Question: I’ve been collecting state short-term disability benefits and it’s my understanding that my state doesn’t tax these benefits, so I didn’t think federal disability benefits would be taxable either. But someone told me this isn’t true and that I  will get taxed on my Social Security disability benefits. Who’s right?

Answer: The taxation of disability benefits is a complicated area. There are federal, state, and private disability benefits, plus two levels of possible taxation: federal and state. Let’s go through them one by one.
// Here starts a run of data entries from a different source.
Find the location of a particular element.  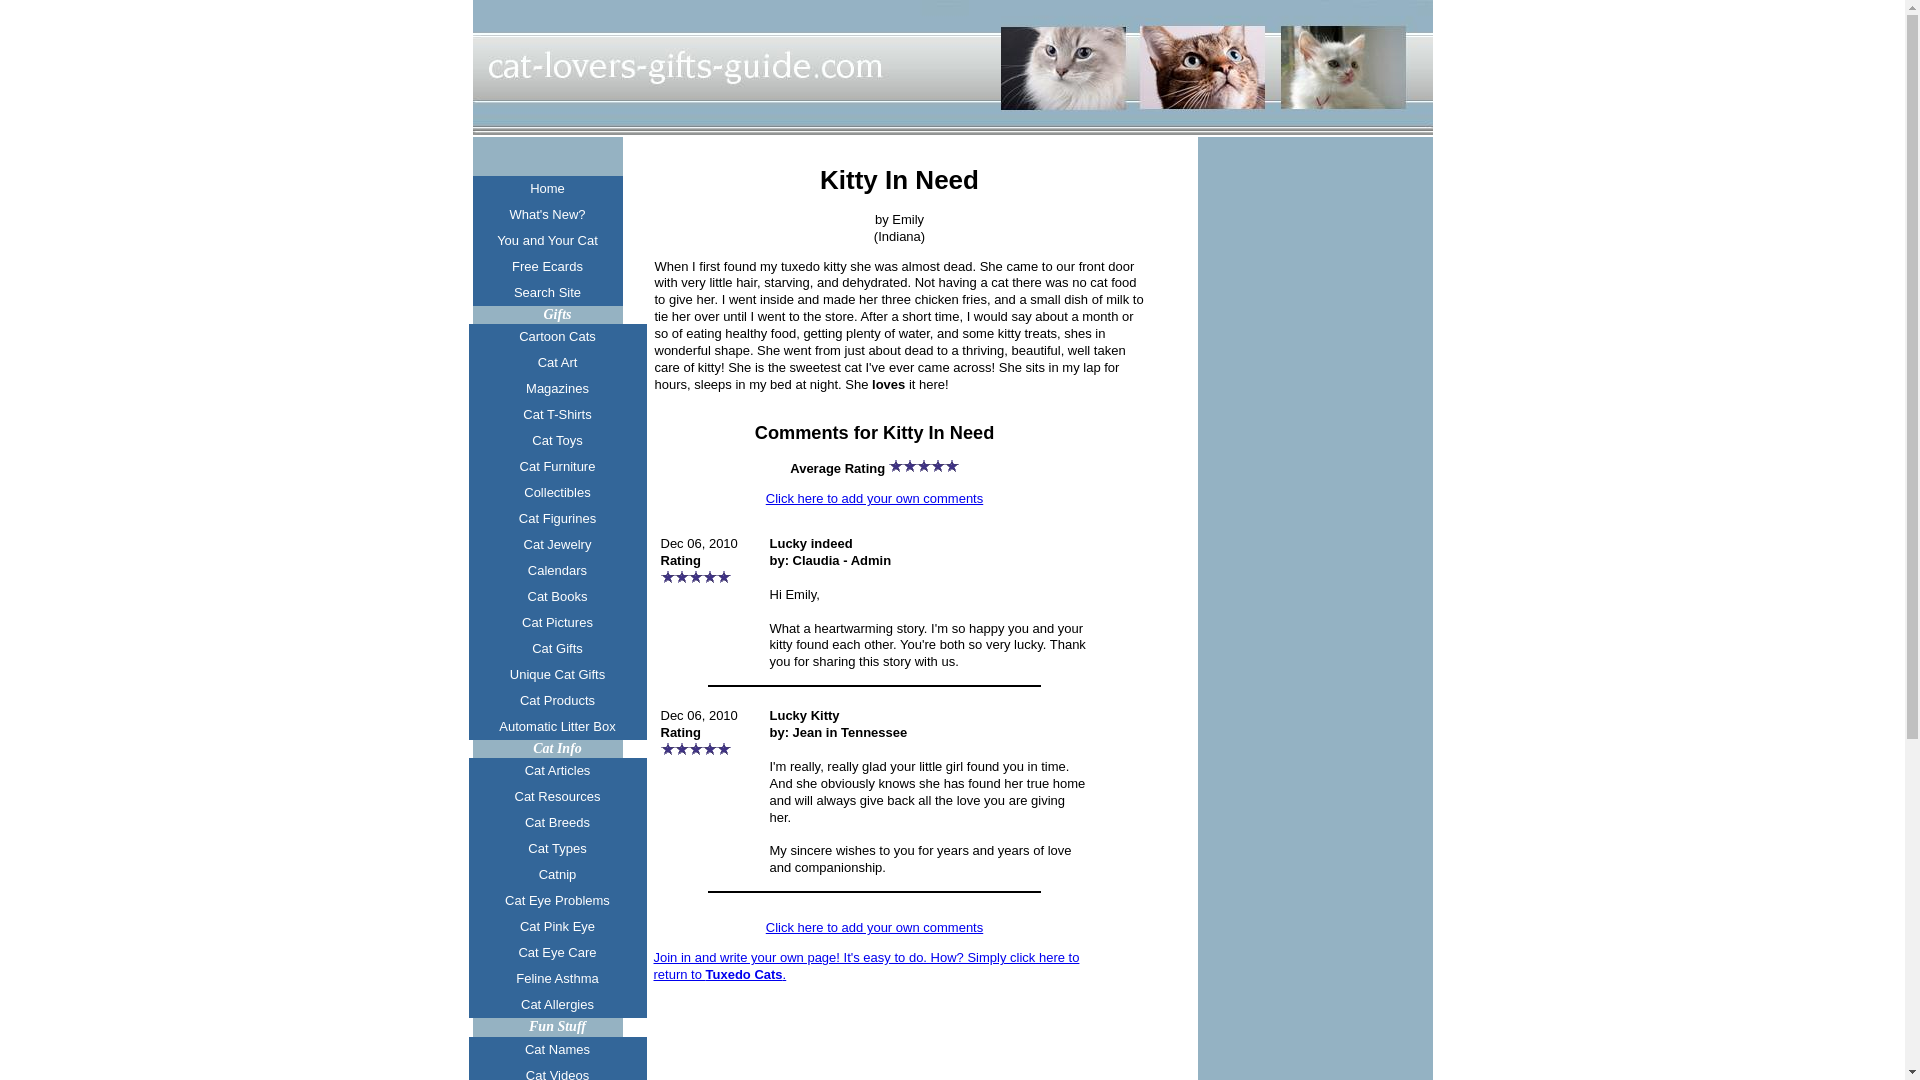

Cat Eye Care is located at coordinates (556, 952).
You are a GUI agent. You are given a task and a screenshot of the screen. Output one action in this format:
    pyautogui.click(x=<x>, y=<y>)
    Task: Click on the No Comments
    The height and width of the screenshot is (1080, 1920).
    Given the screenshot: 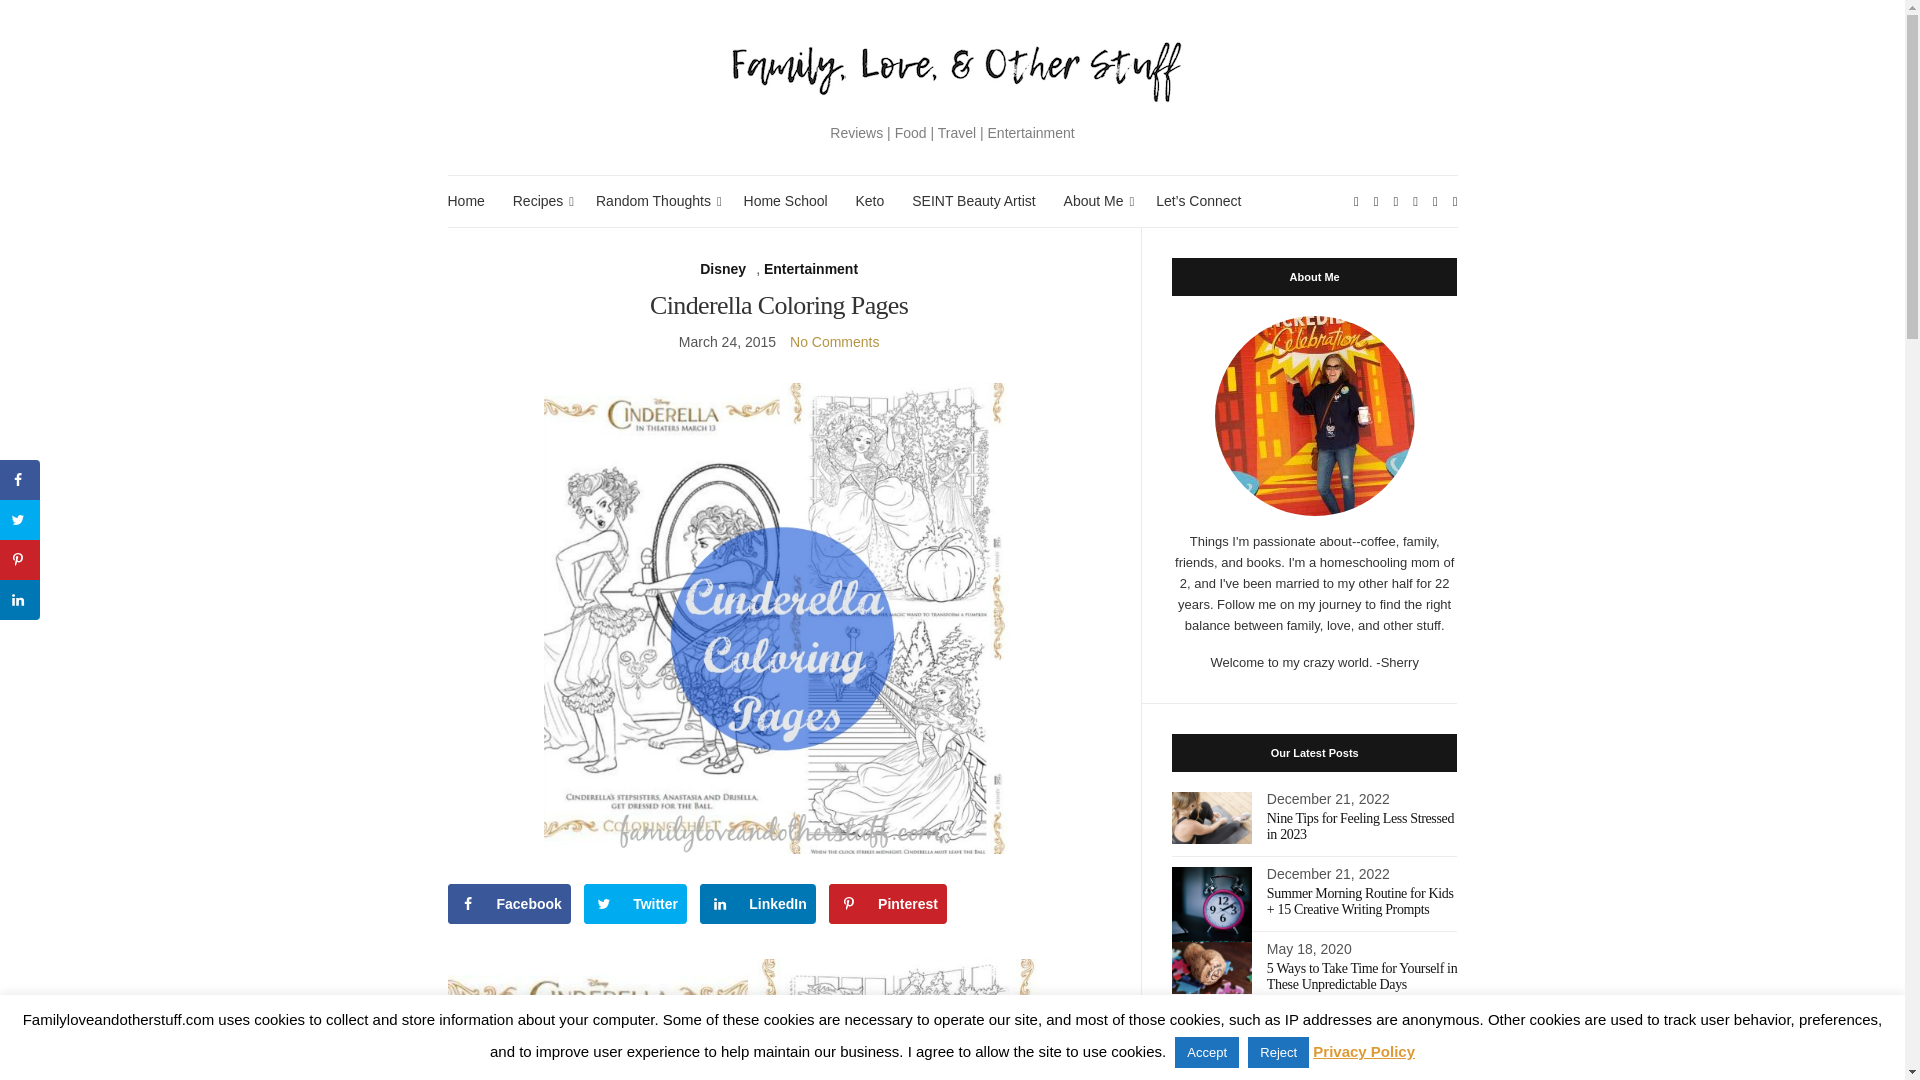 What is the action you would take?
    pyautogui.click(x=834, y=341)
State taxation of state disability benefits. As to state short-term disability insurance (SDI or TDI), some states do tax their residents on these temporary disability benefits, so you got lucky. While California, New Jersey, and Rhode Island do not tax state-paid short-term disability benefits, New York and Hawaii partially tax these benefits, depending on how much your employer contributed to the cost of the insurance and how much you contributed to the cost of insurance. You can find out more in Nolo’s series of articles on state short-term disability.

Federal taxation of state disability benefits. The federal government doesn’t tax short-term disability benefits in California (unless the SDI payments are a substitute for unemployment insurance) nor in Rhode Island. The federal government will partially tax short-term disability benefits in New Jersey, New York, and Hawaii, since employers in those states pay for part of the benefit. So just because your state doesn’t tax your SDI benefits doesn’t mean the federal government won’t.

Federal taxation of federal benefits. Whether you’ll be taxed on Social Security disability insurance (SSDI) benefits depends on whether you have other income. The benefits are definitely subject to tax, but if you (and/or your spouse) have less than a certain amount of income, the federal government won’t tax them at all.

But if you receive between $2,084 and $2,833 per month, counting all income, or between $2,667 and $3,666 if you’re married, then half of your Social Security disability benefits will be taxed. If you earn more than that, most of your SSDI benefits will be taxed. See Nolo’s article on Social Security disability taxation for the monthly income break points to see whether you can expect to pay taxes, and how much.

Of course, if you’ll actually be collecting disability benefits through the SSI program, these benefits won’t be taxed at all.

State taxation of federal benefits. Another wrinkle: Whether or not the federal government will tax you on your Social Security disability benefits, your state may tax your Social Security benefits. Most states don’t tax Social Security disability, but some do. Read our article on state taxation of disability benefits to see which category your state falls into.